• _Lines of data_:
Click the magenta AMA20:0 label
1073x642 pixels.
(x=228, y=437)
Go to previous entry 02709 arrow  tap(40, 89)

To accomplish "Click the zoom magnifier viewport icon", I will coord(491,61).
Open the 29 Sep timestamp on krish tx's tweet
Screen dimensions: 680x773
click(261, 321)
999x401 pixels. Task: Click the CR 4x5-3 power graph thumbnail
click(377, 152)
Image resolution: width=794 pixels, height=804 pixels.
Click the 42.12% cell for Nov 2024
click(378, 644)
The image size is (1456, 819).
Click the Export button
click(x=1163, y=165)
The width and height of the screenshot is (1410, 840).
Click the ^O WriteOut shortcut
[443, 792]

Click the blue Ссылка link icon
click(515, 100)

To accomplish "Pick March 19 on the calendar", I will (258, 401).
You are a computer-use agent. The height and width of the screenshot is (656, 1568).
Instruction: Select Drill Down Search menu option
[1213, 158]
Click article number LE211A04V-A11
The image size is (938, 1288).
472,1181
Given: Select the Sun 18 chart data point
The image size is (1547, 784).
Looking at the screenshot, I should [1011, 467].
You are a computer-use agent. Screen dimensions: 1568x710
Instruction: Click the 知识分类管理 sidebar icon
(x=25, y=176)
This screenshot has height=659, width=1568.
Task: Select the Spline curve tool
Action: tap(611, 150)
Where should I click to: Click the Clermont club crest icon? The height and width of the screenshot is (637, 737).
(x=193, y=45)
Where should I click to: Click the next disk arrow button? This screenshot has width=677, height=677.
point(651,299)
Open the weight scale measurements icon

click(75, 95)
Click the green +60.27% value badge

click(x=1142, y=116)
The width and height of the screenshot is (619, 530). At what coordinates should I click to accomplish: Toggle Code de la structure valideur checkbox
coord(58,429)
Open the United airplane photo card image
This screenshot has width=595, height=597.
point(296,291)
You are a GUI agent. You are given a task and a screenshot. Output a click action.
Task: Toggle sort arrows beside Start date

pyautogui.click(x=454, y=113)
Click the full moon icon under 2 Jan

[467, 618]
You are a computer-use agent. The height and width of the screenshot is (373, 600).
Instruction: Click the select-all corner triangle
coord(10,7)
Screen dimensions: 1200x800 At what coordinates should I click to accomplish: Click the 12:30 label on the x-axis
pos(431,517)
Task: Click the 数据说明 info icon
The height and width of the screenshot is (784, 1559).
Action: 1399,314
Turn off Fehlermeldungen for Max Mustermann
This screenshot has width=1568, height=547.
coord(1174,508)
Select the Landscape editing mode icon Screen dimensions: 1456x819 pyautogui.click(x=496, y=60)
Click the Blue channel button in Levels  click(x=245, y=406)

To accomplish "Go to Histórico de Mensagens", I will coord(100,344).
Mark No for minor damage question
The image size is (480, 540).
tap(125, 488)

• _What this task involves_:
Copy all of the items above line for line, unchanged.

• _Final result_:
Click the magenta AMA20:0 label
1073x642 pixels.
(x=228, y=437)
Go to previous entry 02709 arrow  tap(40, 89)

To accomplish "Click the zoom magnifier viewport icon", I will coord(491,61).
Open the 29 Sep timestamp on krish tx's tweet
Screen dimensions: 680x773
click(261, 321)
999x401 pixels. Task: Click the CR 4x5-3 power graph thumbnail
click(377, 152)
Image resolution: width=794 pixels, height=804 pixels.
Click the 42.12% cell for Nov 2024
click(378, 644)
The image size is (1456, 819).
Click the Export button
click(x=1163, y=165)
The width and height of the screenshot is (1410, 840).
Click the ^O WriteOut shortcut
[443, 792]

Click the blue Ссылка link icon
click(515, 100)

To accomplish "Pick March 19 on the calendar", I will (258, 401).
You are a computer-use agent. The height and width of the screenshot is (656, 1568).
Instruction: Select Drill Down Search menu option
[1213, 158]
Click article number LE211A04V-A11
The image size is (938, 1288).
472,1181
Given: Select the Sun 18 chart data point
The image size is (1547, 784).
Looking at the screenshot, I should [1011, 467].
You are a computer-use agent. Screen dimensions: 1568x710
Instruction: Click the 知识分类管理 sidebar icon
(x=25, y=176)
This screenshot has height=659, width=1568.
Task: Select the Spline curve tool
Action: tap(611, 150)
Where should I click to: Click the Clermont club crest icon? The height and width of the screenshot is (637, 737).
(x=193, y=45)
Where should I click to: Click the next disk arrow button? This screenshot has width=677, height=677.
point(651,299)
Open the weight scale measurements icon

click(75, 95)
Click the green +60.27% value badge

click(x=1142, y=116)
The width and height of the screenshot is (619, 530). At what coordinates should I click to accomplish: Toggle Code de la structure valideur checkbox
coord(58,429)
Open the United airplane photo card image
This screenshot has width=595, height=597.
point(296,291)
You are a GUI agent. You are given a task and a screenshot. Output a click action.
Task: Toggle sort arrows beside Start date

pyautogui.click(x=454, y=113)
Click the full moon icon under 2 Jan

[467, 618]
You are a computer-use agent. The height and width of the screenshot is (373, 600).
Instruction: Click the select-all corner triangle
coord(10,7)
Screen dimensions: 1200x800 At what coordinates should I click to accomplish: Click the 12:30 label on the x-axis
pos(431,517)
Task: Click the 数据说明 info icon
The height and width of the screenshot is (784, 1559).
Action: 1399,314
Turn off Fehlermeldungen for Max Mustermann
This screenshot has width=1568, height=547.
coord(1174,508)
Select the Landscape editing mode icon Screen dimensions: 1456x819 pyautogui.click(x=496, y=60)
Click the Blue channel button in Levels  click(x=245, y=406)

To accomplish "Go to Histórico de Mensagens", I will coord(100,344).
Mark No for minor damage question
The image size is (480, 540).
tap(125, 488)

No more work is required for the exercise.